Nell’ambito della psicologia occidentale, la Psicologia Transpersonale è nata come un
campo interessato particolarmente alle potenzialità umane inesplorate, alla salute
mentale e al benessere ottimale, agli stati superiori della coscienza, alle qualità
eccezionali di intelligenza e bontà connesse alla creatività e alla spiritualità. I risultati
fondamentali della ricerca si riferiscono:
a) allo studio della coscienza nei suoi stati e stadi oltre la normalità;
b) alla teoria dello sviluppo e dell’identità oltre l’io;
c) alla psicoterapia con un approccio alla guarigione, che integra le conoscenze
scientifiche e la saggezza tradizionale, riconoscendo un più ampio spettro della
sofferenza mentale, che include la sofferenza noetica della separazione dell’io
dall’Anima o psicopatologia della normalità.

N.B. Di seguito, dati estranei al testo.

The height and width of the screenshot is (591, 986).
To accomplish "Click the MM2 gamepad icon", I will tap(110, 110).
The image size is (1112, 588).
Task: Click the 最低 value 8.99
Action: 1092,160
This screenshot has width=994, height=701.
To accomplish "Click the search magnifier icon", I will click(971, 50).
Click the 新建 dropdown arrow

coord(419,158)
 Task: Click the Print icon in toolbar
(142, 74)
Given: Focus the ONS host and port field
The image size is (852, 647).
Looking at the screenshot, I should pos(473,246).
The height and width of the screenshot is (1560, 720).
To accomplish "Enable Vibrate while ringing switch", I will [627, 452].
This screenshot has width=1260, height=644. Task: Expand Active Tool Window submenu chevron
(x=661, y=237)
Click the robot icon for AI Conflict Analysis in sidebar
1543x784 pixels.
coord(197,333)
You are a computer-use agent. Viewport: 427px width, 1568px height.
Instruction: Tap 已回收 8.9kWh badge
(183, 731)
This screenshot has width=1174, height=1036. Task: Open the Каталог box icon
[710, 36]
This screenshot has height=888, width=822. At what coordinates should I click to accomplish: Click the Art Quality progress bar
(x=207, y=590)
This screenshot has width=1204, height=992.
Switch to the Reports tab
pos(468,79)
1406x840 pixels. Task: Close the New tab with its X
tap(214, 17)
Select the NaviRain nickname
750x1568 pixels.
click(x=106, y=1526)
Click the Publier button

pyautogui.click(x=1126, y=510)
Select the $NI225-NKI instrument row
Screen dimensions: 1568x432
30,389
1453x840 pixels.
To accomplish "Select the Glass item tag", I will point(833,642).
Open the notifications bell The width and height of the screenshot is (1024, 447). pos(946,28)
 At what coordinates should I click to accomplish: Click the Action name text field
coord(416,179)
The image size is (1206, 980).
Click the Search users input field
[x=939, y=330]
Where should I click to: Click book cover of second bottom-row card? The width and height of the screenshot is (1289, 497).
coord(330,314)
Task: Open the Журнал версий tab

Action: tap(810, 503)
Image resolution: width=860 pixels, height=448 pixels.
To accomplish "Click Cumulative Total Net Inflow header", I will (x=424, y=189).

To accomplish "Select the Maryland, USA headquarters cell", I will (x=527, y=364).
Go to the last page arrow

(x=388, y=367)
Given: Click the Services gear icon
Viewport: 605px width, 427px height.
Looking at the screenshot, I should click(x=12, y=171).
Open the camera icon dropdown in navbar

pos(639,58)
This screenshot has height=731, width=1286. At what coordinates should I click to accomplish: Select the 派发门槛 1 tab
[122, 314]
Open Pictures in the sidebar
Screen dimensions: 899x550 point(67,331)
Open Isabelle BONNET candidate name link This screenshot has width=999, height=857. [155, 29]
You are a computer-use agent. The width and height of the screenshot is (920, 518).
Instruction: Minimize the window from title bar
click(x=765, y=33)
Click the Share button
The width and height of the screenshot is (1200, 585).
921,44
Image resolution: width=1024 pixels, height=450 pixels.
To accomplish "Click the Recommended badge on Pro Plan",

Sia per lo sviluppo della coscienza e dell’identità oltre l’io che per la conoscenza dei
poteri dell’Anima è necessaria l’arte di una spiritualità che trasformi.
A differenza della religione, che riguarda un percorso di unione tra la persona e Dio, la
spiritualità è un’esperienza intima e soggettiva della sacra essenza dell’Anima e della
sua comunione con la Realtà Suprema.
Sono totalmente d’accordo che l’esplorazione spirituale in Occidente sia pervasa da
una riduttiva superficialità, e molto spesso, la traduzione della saggezza e della
tradizione mistica nella psicologia e nella cultura ha perso il significato di liberazione
insito nella tradizione spirituale, diventando spesso una copertura e un modo sottile e
sofisticato di nutrire l’io, piuttosto che di trascenderlo.
Inoltre, alcune pratiche della tradizione meditativa usate senza discriminazione invece
di essere nuovi modi di curare la sofferenza mentale sono diventate dei ponti verso
gravi psicopatologie. Le idee di Ken Wilber sulla spiritualità che trasforma sembrano
essere di fondamentale importanza per la ricerca in questo campo.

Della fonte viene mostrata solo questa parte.